start Input for this task
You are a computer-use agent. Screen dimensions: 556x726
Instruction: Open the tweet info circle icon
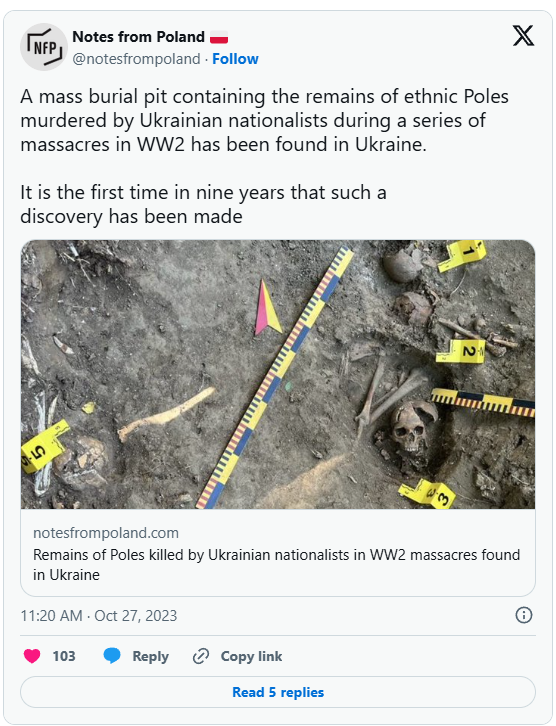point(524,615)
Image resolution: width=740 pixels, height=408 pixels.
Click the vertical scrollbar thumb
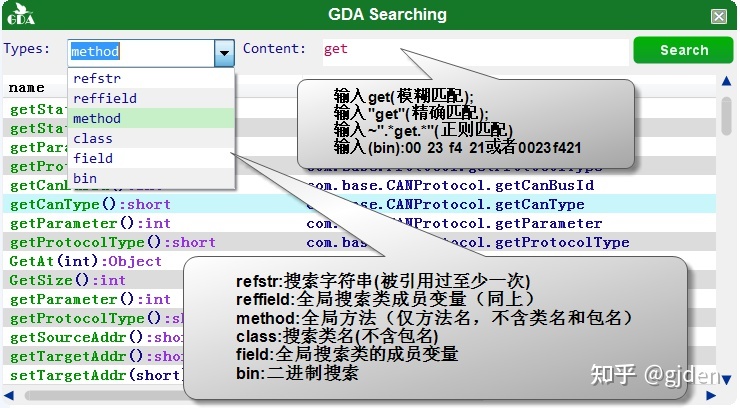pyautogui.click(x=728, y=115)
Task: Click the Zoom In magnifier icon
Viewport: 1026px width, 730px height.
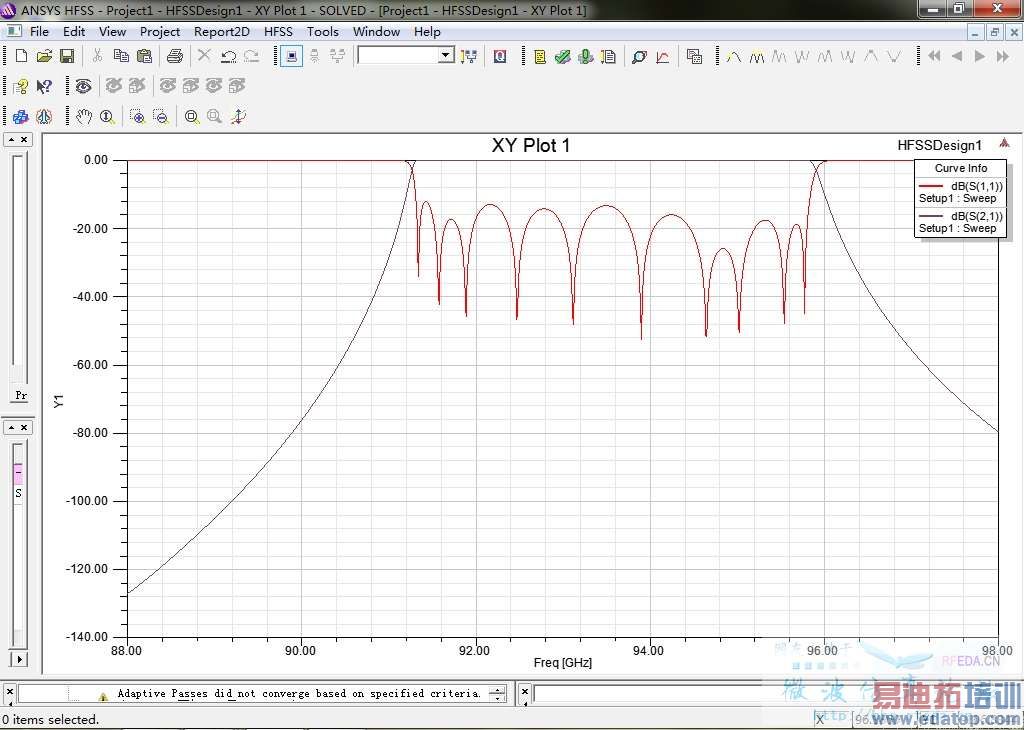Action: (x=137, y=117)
end Input for this task
start Input for this task
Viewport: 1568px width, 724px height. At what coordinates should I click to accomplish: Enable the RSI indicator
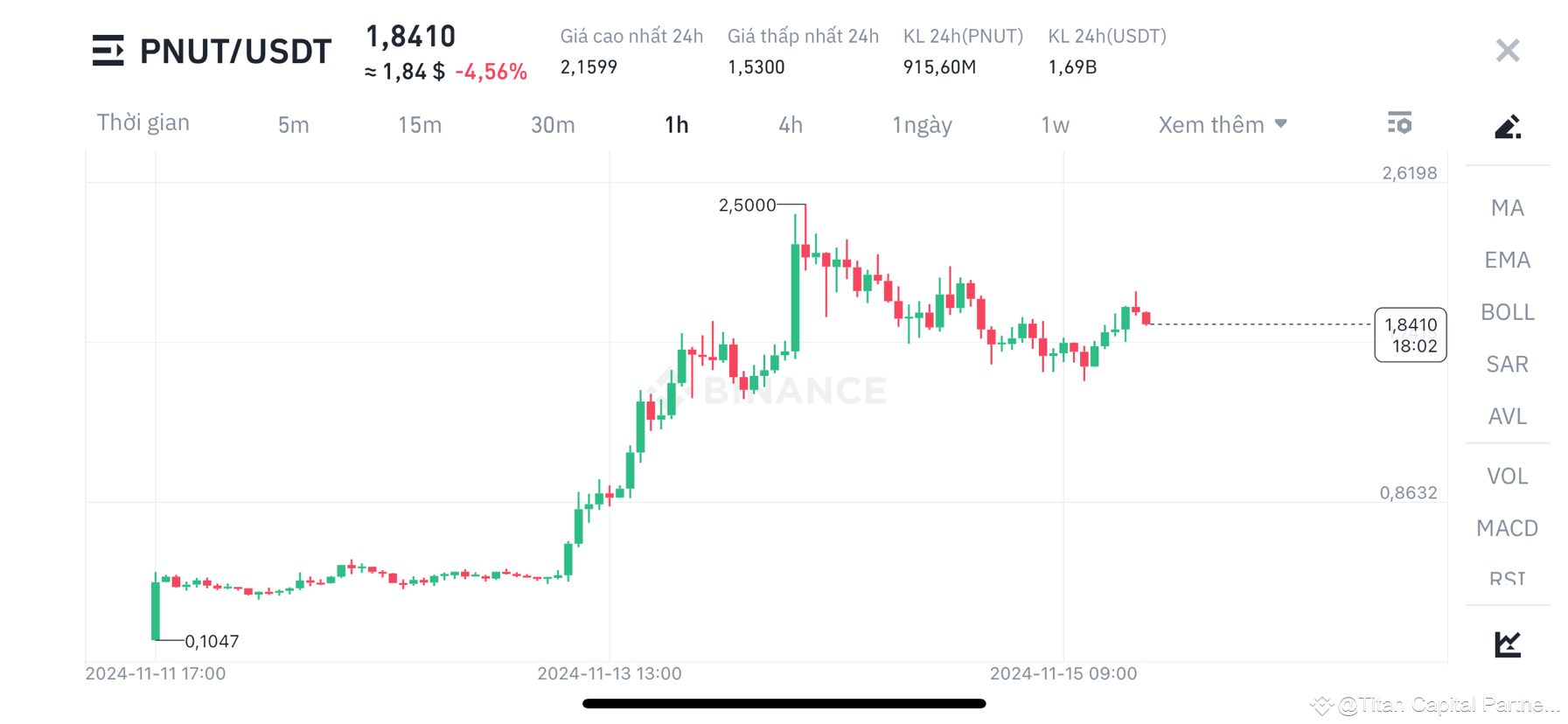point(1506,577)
end Input for this task
start Input for this task
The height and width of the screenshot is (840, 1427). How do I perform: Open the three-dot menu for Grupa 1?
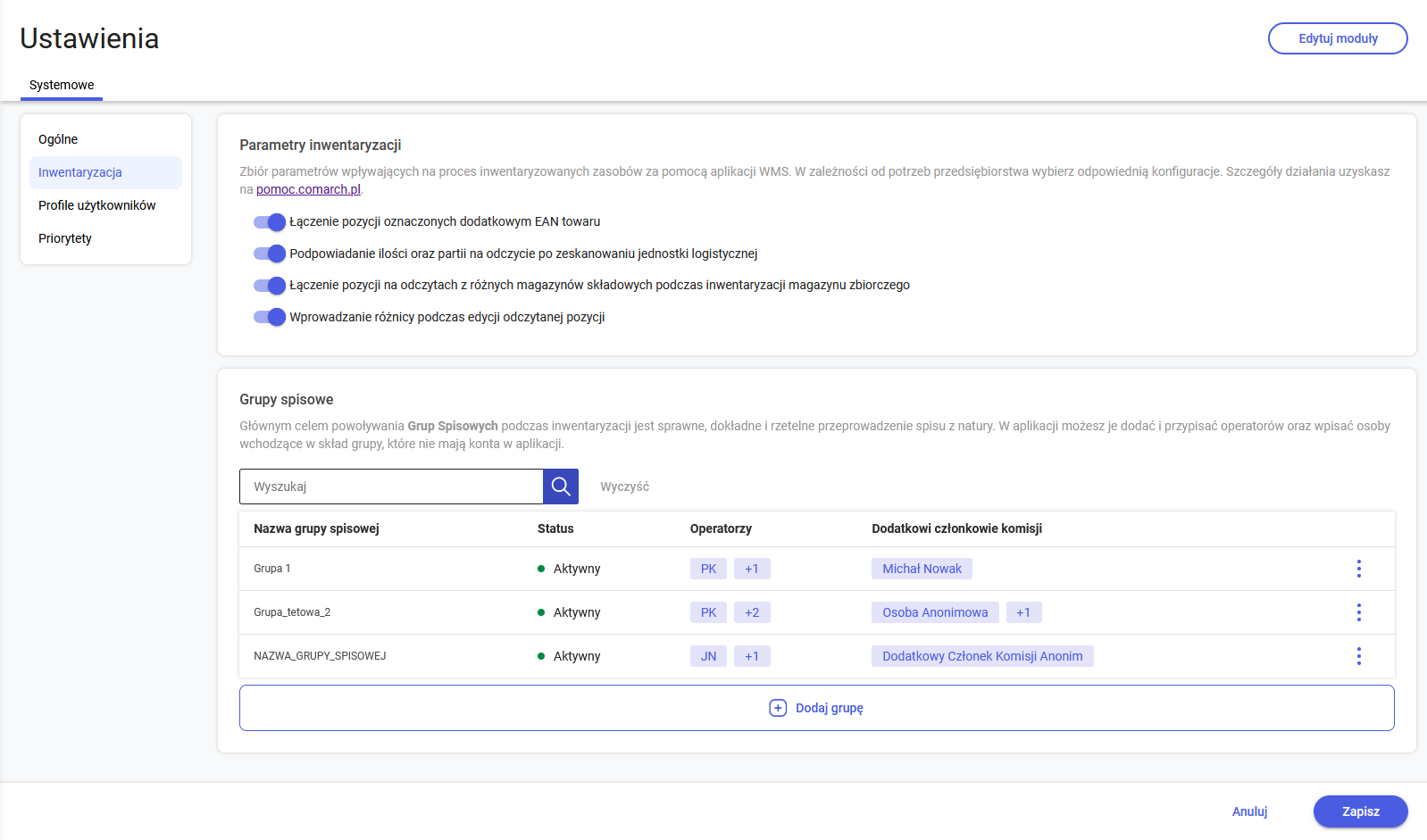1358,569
end Input for this task
_Stated exercise_.
Rewrite the rows from the line with "You are a computer-use" up to and including the line with "Action: (x=137, y=117)", changing "icon" to "symbol" and leaving everything else as it is. Omit the pictures from your answer.

_Correct answer_.
You are a computer-use agent. Screen dimensions: 556x726
Instruction: Open the tweet info circle symbol
point(524,615)
Image resolution: width=740 pixels, height=408 pixels.
Click the vertical scrollbar thumb
pyautogui.click(x=728, y=115)
Task: Click the Zoom In magnifier symbol
Viewport: 1026px width, 730px height.
Action: (x=137, y=117)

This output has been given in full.